= Exercise aim =
Reproduce each of the following lines verbatim, in the order given.

= Dataset rows =
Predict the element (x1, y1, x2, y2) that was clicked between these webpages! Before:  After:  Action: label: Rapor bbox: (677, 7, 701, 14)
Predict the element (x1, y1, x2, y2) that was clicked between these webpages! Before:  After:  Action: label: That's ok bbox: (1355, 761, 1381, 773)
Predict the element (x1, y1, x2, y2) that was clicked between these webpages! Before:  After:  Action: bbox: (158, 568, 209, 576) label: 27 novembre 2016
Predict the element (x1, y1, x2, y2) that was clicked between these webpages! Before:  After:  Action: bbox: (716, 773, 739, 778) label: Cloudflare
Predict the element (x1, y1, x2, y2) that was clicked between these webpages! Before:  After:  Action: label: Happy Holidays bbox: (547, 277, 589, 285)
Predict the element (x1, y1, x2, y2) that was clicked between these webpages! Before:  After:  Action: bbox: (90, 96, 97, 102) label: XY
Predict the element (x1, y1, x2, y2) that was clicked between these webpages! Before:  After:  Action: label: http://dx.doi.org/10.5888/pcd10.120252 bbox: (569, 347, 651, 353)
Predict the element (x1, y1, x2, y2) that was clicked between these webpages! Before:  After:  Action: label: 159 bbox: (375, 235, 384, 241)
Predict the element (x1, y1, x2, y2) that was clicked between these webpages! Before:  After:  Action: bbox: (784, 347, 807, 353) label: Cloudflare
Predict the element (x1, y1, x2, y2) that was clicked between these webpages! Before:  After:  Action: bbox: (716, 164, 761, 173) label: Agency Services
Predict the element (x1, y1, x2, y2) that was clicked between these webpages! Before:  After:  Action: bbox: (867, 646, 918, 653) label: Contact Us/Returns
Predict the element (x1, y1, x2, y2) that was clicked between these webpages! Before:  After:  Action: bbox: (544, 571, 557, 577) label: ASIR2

= Written reply =
Predict the element (x1, y1, x2, y2) that was clicked between these webpages! Before:  After:  Action: label: Rapor bbox: (677, 7, 701, 14)
Predict the element (x1, y1, x2, y2) that was clicked between these webpages! Before:  After:  Action: label: That's ok bbox: (1355, 761, 1381, 773)
Predict the element (x1, y1, x2, y2) that was clicked between these webpages! Before:  After:  Action: bbox: (158, 568, 209, 576) label: 27 novembre 2016
Predict the element (x1, y1, x2, y2) that was clicked between these webpages! Before:  After:  Action: bbox: (716, 773, 739, 778) label: Cloudflare
Predict the element (x1, y1, x2, y2) that was clicked between these webpages! Before:  After:  Action: label: Happy Holidays bbox: (547, 277, 589, 285)
Predict the element (x1, y1, x2, y2) that was clicked between these webpages! Before:  After:  Action: bbox: (90, 96, 97, 102) label: XY
Predict the element (x1, y1, x2, y2) that was clicked between these webpages! Before:  After:  Action: label: http://dx.doi.org/10.5888/pcd10.120252 bbox: (569, 347, 651, 353)
Predict the element (x1, y1, x2, y2) that was clicked between these webpages! Before:  After:  Action: label: 159 bbox: (375, 235, 384, 241)
Predict the element (x1, y1, x2, y2) that was clicked between these webpages! Before:  After:  Action: bbox: (784, 347, 807, 353) label: Cloudflare
Predict the element (x1, y1, x2, y2) that was clicked between these webpages! Before:  After:  Action: bbox: (716, 164, 761, 173) label: Agency Services
Predict the element (x1, y1, x2, y2) that was clicked between these webpages! Before:  After:  Action: bbox: (867, 646, 918, 653) label: Contact Us/Returns
Predict the element (x1, y1, x2, y2) that was clicked between these webpages! Before:  After:  Action: bbox: (544, 571, 557, 577) label: ASIR2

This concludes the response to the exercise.